Algorithm for Constructing Voronoi Diagram of Planar Points Based on Approximating and Extracting Vertices

提出一种基于结点空间逼近、精确提取以及面向拓扑关系生成的2维平面点集的构建方法。主要给出了搜索矩形域及其剖分概念、Voronoi图的基本性质、矩形域与Voronoi图结点关系的定理及其证明、基于链队的矩形域剖分和结点逼近机制及结点提取策略、基于条带有序表的最近邻近发生元快速检索算法、矢量Voronoi图的拓扑关系建立算法等。经过算法分析和程序试验验证本文算法的时间复杂度为O(nlog2n),本方法可以扩展到平面任意发生元Voronoi图的构建,具有简洁、高精度、鲁棒性、高效、适合于海量数据等特点,并且具有较好的实用价值和应用前景。

A topology-oriented algorithm for constructing Voronoi diagram of point set in the two-dimensional Euclidean space based on approximating and extracting Voronoi vertices are proposed in this paper.

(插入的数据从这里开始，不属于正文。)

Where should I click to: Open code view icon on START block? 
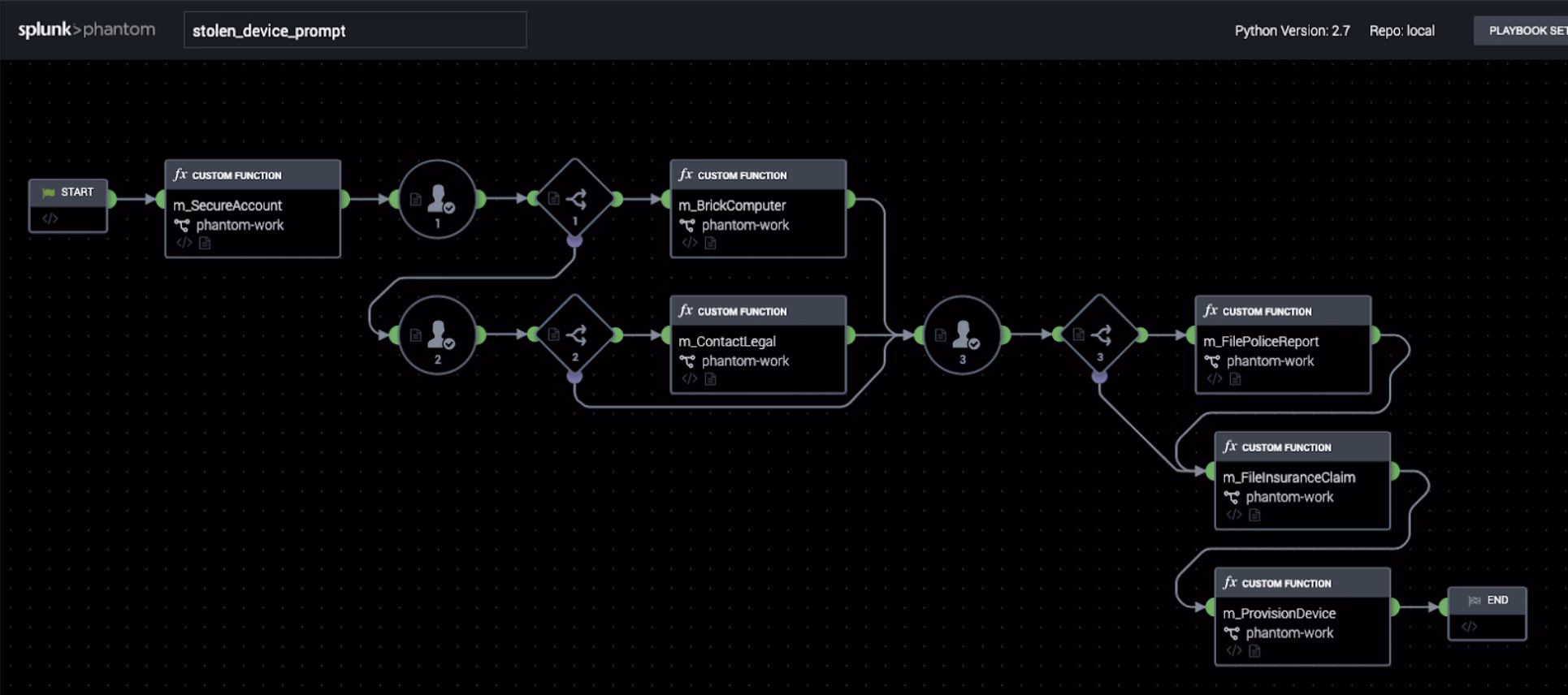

The concepts of searching rectangle area and its dissection, the basic properties of Voronoi diagram, the theorems involved in the relation of rectangle and Voronoi vertices, the mechanism of dissecting rectangle and approximating vertices based on chained queue, the strategy of extracting the vertices, the algorithm of searching the closest generator based on ordered table of strip, and the method of constructing topology relation are given. The algorithm analysis and computational experiments verifiesthat the algorithm achieves time complexity of 0 （ n log2 n）, high precision, robustness and flexibility for mass data, the algorithm can be expanded to construct the Voronoi diagram of planar arbitrary generators and also has practical value and application prospect.